- Opening Delimiter -

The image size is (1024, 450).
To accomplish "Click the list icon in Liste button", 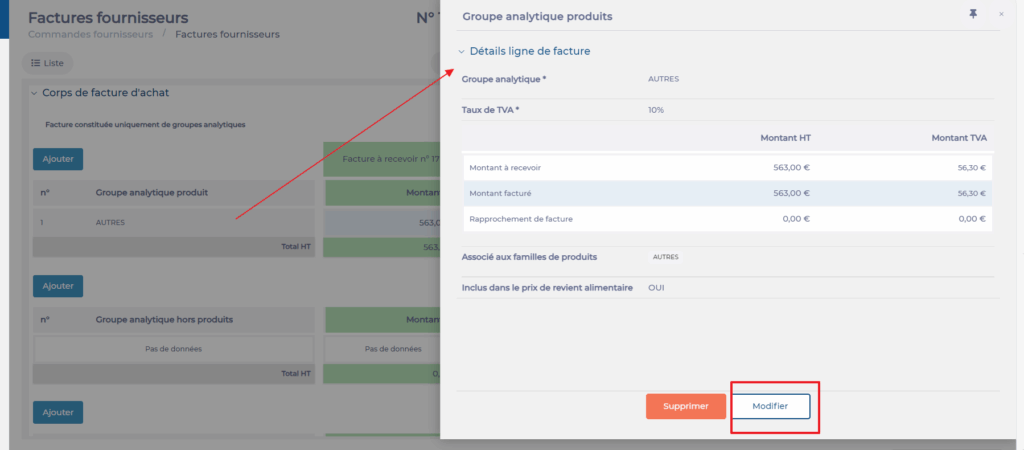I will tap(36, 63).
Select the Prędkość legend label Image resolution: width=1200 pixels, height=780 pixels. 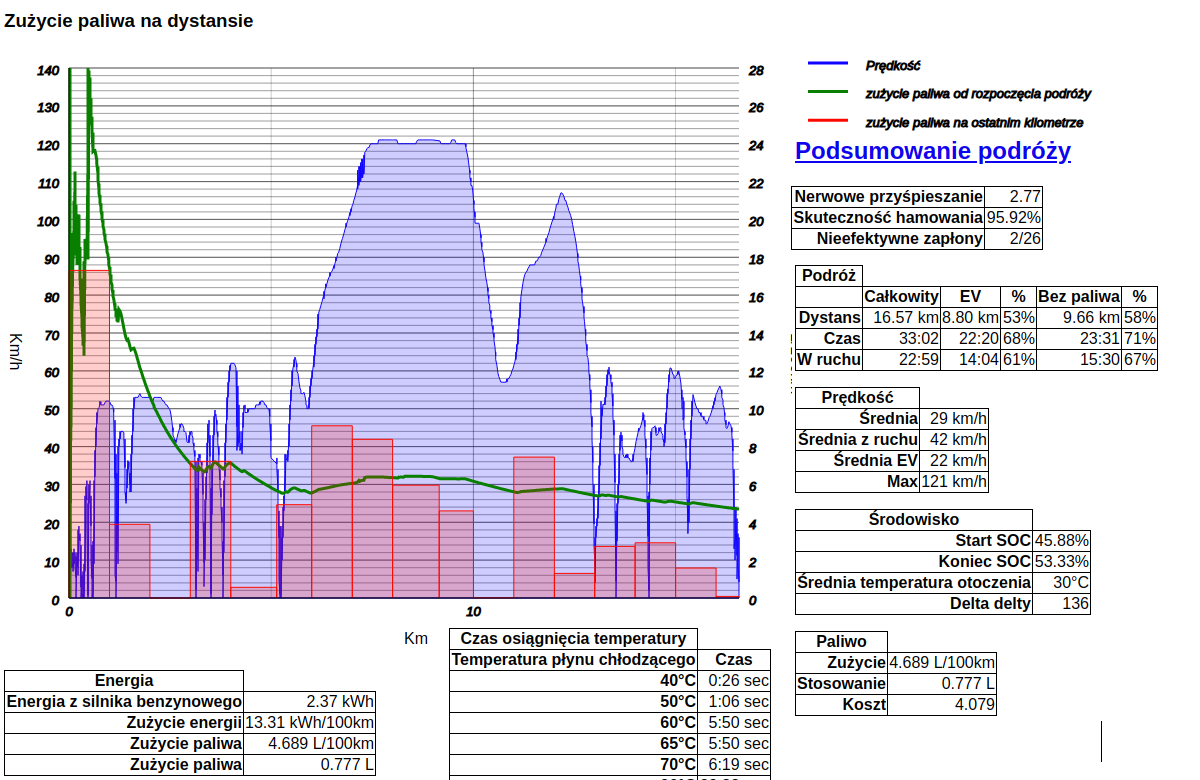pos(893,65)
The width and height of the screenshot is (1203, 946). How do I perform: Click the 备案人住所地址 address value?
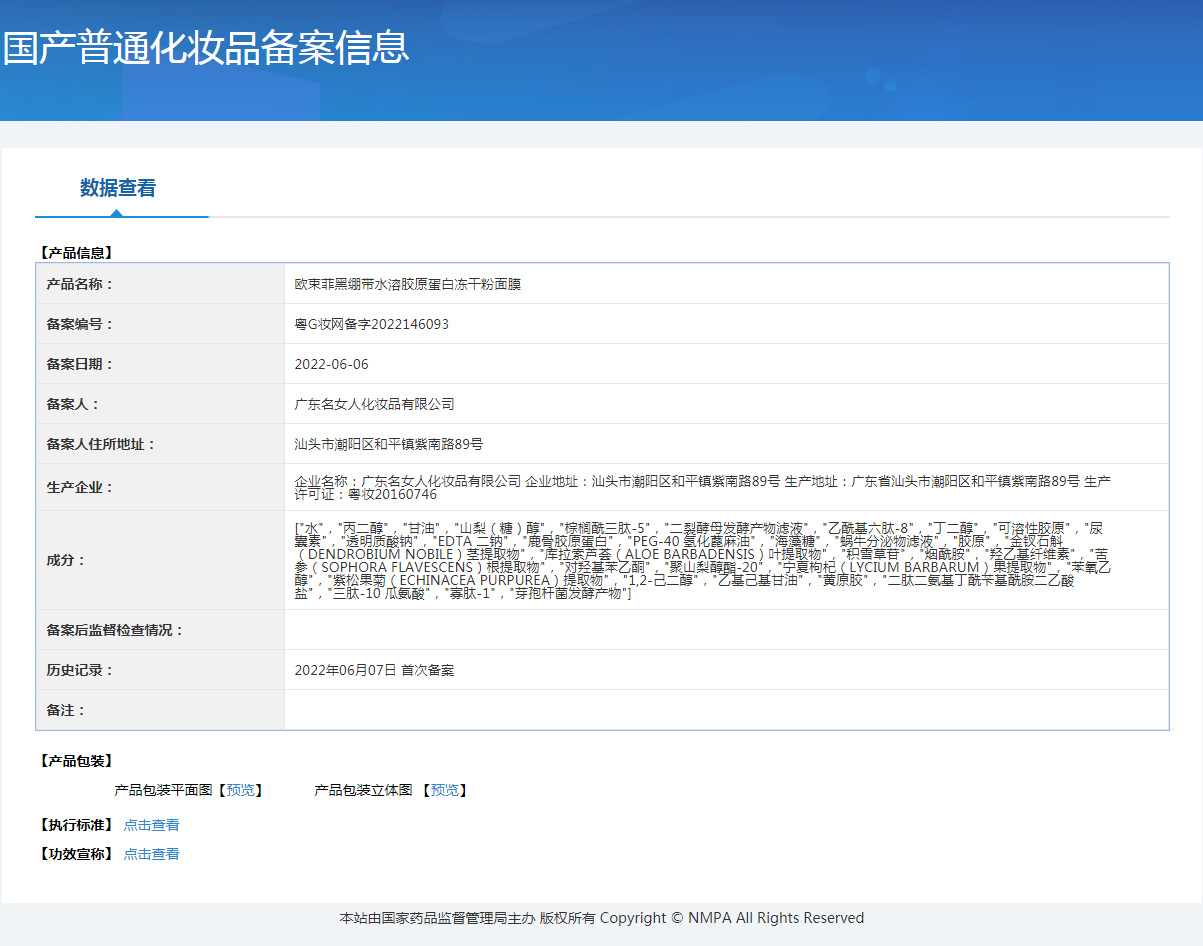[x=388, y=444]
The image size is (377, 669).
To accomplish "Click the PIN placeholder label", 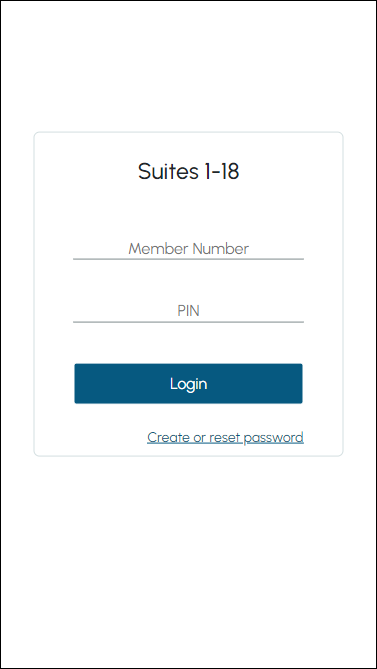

- Closing Delimiter -

Transcribe exactly the lines above, running from the one that contains "The width and" through the final line of the listing, and skip every picture.

Exercise result:
The width and height of the screenshot is (1203, 946). How do I perform: Click the 备案人住所地址 address value?
[x=388, y=444]
The image size is (377, 669).
To accomplish "Click the PIN placeholder label", 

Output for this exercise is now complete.